Without the existence of “Design”, only a small exclusive circle of computer specialists would be capable to use the manifold chances that became possible with computer technology and networks. Only the development of graphical user interfaces (GUI) has made the success of personal computers and the internet possible. In the process of the HCI (Human-Computer-Interaction) nearly all interaction from computer to human is working through the human eyes. Knowledge about the Basics of Design are therefore essential basic requirements for everyone, who is involved in the development process of applications, websites and any web-based solution. Especially because Design can be the major factor which decides over success or failure of any web based system, or service.

Intended Learning Outcomes

After attending the course, the students are able to recognise the connection between function and design, critically analyse it and develop target-oriented, integrated solutions in communication and design.

For this purpose they

- are aware of the indispensable correlation between composition and perception by means of the „Gestalt Theory“ after Max Wertheimer.

- know the fundamentals of visual communication in use of colour, shape, typography and pictures.

- are proficient in usage of basic design-related technical terms.

- have the ability to identify the best possible solution for a task from a variety of design-alternatives and to communicate the reasons for their decision comprehensible.

Structure of the Course

Introduction

The importance of “Design” in any matter of communication is demonstrated in various media. A brief history of the research development about seeing and perception in distinct academic and artistic disciplines is given according to Donald D. Hoffman [1] and Uwe Stoklossa [2].

Basic Laws of Visual Design

To use and understand the power and possibilities of visual design we investigate and analyse some fundamental phenomena of seeing and perception: Line, Shape, Negative Space, Volume, Value, Color, Texture, Gestalt, Rhythm, Visual Hierarchy, Balance [3] and the "gestalt principles" after Max Wertheimer [4] [5].

The Power of Type and Words

Text and Type are incredible powerful tools in communication, but are very often neglected and overseen, when it comes to design. We take a closer and indispensable look on the different typefaces, their characters and different styles, basic rules of typesetting, typographic technical terms and a brief history of the most important typeface designers and their work [6] [7]. But we will not only focus on the technical part of typography and text, we discover the underestimated impression of the written word. Copywriting naturally is a part of design and we survey the effect of text-tonalities, the meaning of Corporate Language and how you can create an distinctive design just by distinct wording.

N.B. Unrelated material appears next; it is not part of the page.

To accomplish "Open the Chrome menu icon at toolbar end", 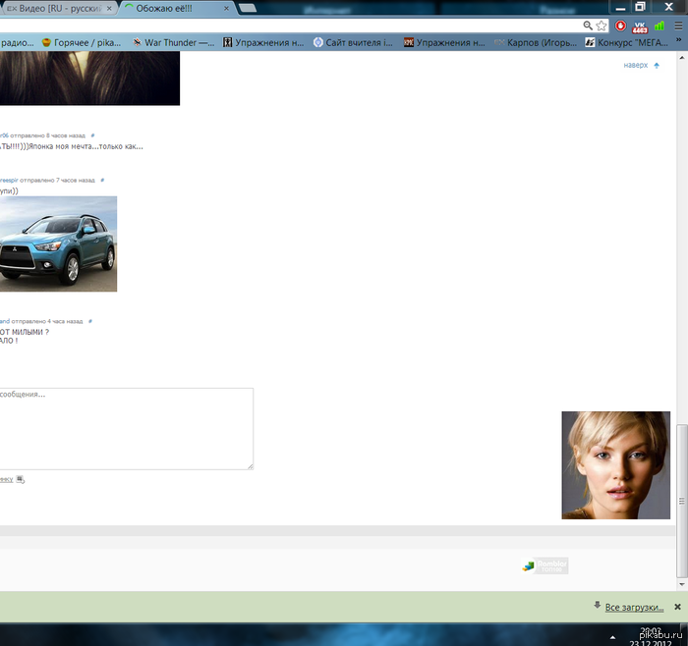I will 677,27.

Pictures and Picture Language

Is a Picture really worth a thousand words? This has to be discussed intently. Without question pictures are the most direct way to the human brain in visual communictaion. Pictures work without text, intercultural und transnational. To achieve that aim we gather knowledge about composing, layout and picture language.

Visual Seduction

No matter what should be designed, there is always the challange to stick out of the mass of many competitors. We will learn how you can use the knowledge of the phenomena of perception, type, words and picture language to attract the attention of a recipient. And we learn how important it is to have a carefully and clear worded task in mind, to find a successful way to communicate the intended message.

Analysing Design

Especially with all the recent developments in science there are multiple and powerful tools to research and analyse recipient behaviours which pretend that it would be possible to get exact insights in matter of successful visual communication. We will have a closer look on these techniques and the results of their analysis and discuss their pros and cons with a thematic focus on web-design. [8]

Didactic Concept, Schedule and Assignments

The course concept comprises basic readings, online workshops, online group work and an introductory and final on site presence. After a first introductory lecture on site, the subject is treated in three online workshops, that are supplemented by a session on site. Online workshops are held on three evenings with a duration of three hours each.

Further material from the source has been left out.